Institutional shareholders have continued to trim their stake in the National Stock Exchange of India (NSE) this financial year amid the inordinate delay in the bourse’s initial public offering (IPO).
Citigroup, Goldman Sachs and Norwest Venture Partners have sold their entire stake in the exchange in FY22, exchange data shows. These three had a stake of 1.64 per cent, 2 per cent and about 1 per cent at the end of last fiscal. Elevation Capital (formerly SAIF Partners) has trimmed its stake to 2.14 per cent from 3.21 per cent in FY21.
IIFL Special Opportunities Fund, a category II alternative investment fund, has also trimmed its stake in the exchange in FY22, said people in the know. The fund aims to provide individual investors the opportunity to participate primarily in IPO and pre-IPO events as institutional investors. IIFL Asset Management had reportedly invested $60 million via the fund in NSE in 2017 followed by another $100 million in February 2018.
In FY21, the exchange’s public institutional shareholding fell by nearly 5 per cent. Investors that reduced their stakes include the likes of Life Insurance Corporation of India (12.51 per cent stake reduced to 10.72 per cent), Veracity Investments, Mauritius (5 per cent to 3.93 per cent), General Atlantic’s Gagil FDI (complete divestment of its 3.79 per cent stake), State Bank of India (3.63 per cent to 3.22 per cent), and GS Strategic Investments, Mauritius (3 per cent to 2 per cent), among others.
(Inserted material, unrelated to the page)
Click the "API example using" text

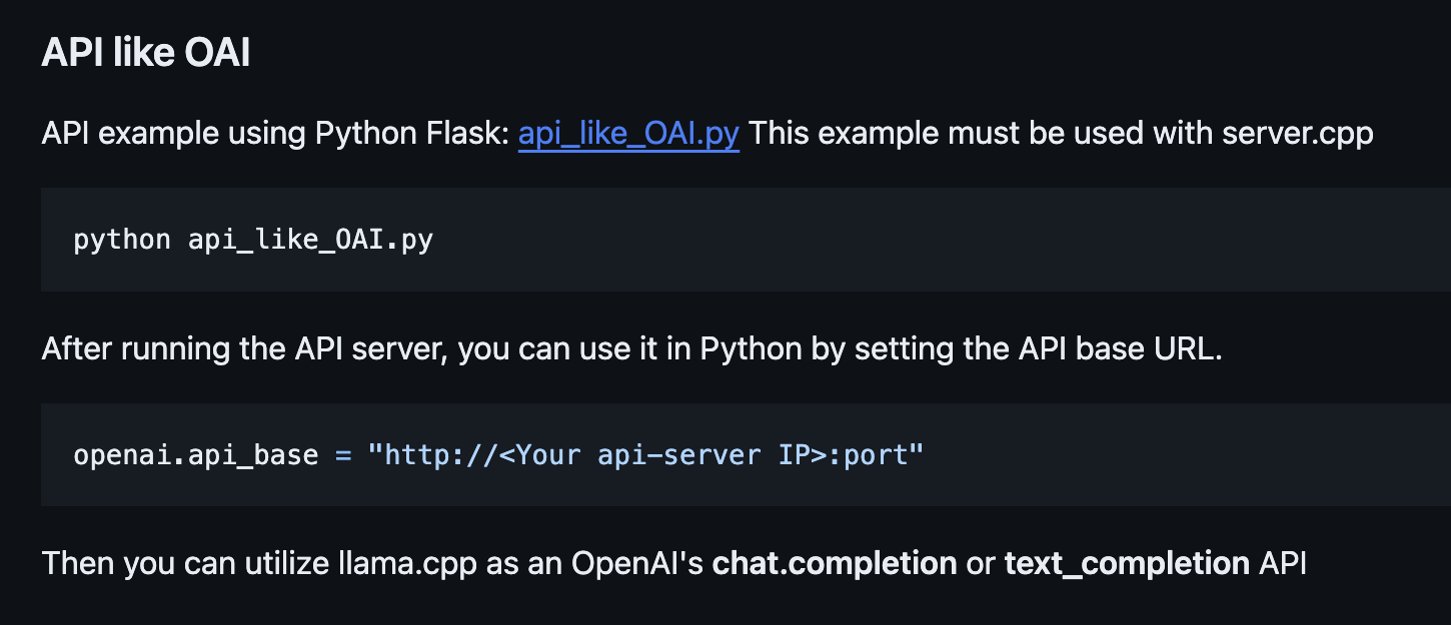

The total institutional shareholding in the last five years to March 31, 2021 has reduced by 9.74 percentage points to 76.6 per cent.
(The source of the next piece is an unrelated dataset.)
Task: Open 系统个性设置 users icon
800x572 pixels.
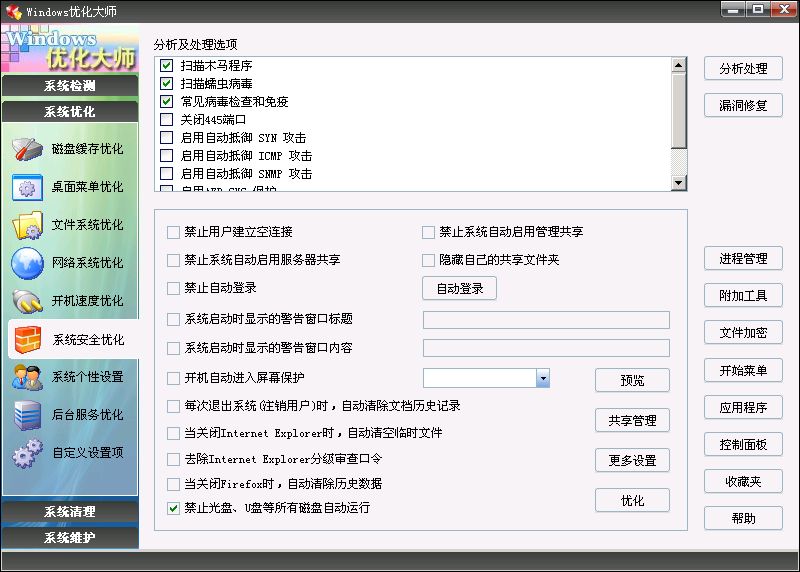Action: tap(28, 377)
Institutional shareholders blame the delay in the exchange’s IPO as the chief reason for trimming their holdings.
“The shareholders wanted the exchange to go public way back in 2015 but the exchange kept putting it off on one pretext or the other,” said a shareholder, on condition of anonymity. IPO is one of the ways in which an investor in an unlisted company can get an exit; the other is a secondary sale.
The NSE had requested the Securities and Exchange Board of India (Sebi) for its nod to proceed with its IPO plan and for filing the draft prospectus, which had not elicited a response, the exchange’s annual report for FY21 said. Since then, speculation has been rife that the exchange would get the go-ahead. The exchange had filed for its IPO in December 2016 but was asked to withdraw its offer documents pending investigations into the co-location scam.
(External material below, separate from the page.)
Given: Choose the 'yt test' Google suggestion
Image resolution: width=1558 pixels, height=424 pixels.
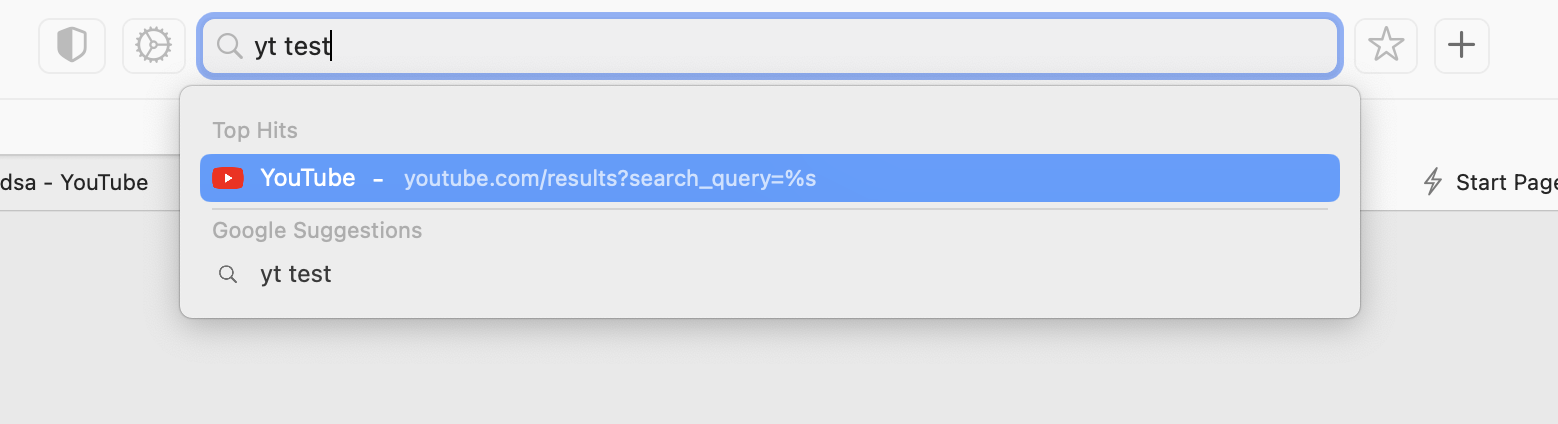Looking at the screenshot, I should coord(296,274).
An email sent to NSE and Sebi did not get a response.
“Private equity funds have a finite life cycle; how many extensions can we seek? Some of the public sector entities that were either cash-strapped or wanted to exit their non-core assets also decided to sell their holdings,” said the person quoted above.
General Atlantic, the NYSE Group, Elevation Capital and Goldman Sachs were among the first group of foreign investors to acquire a 5 per cent stake each in NSE in 2007. The same year Morgan Stanley, Citigroup Inc. and Actis purchased 3 per cent, 2 per cent and 1 per cent in the exchange.
NSE’s shareholding is a lot more diffused today. Shareholder numbers have grown from under 100 to over 1,600 in the past five years, with several high net worth individuals and family offices lapping up NSE shares. The percentage of individuals’ holding has risen to 7.5 per cent as of March 31, 2021 from 1.16 per cent five years ago.
Share prices have zoomed 250 per cent to Rs 3,500-3600 in the unlisted market in the past two years as demand for the shares amid rising profitability and hopes of an IPO.
"As part of fund management, we may buy or sell shares depending on fund specific activities or developments. We remain extremely positive on NSE and continue to add NSE in various funds. In fact, it remains one of our largest holdings across various funds," said Anshuman Goenka, Head-Private Equity, IIFL AMC.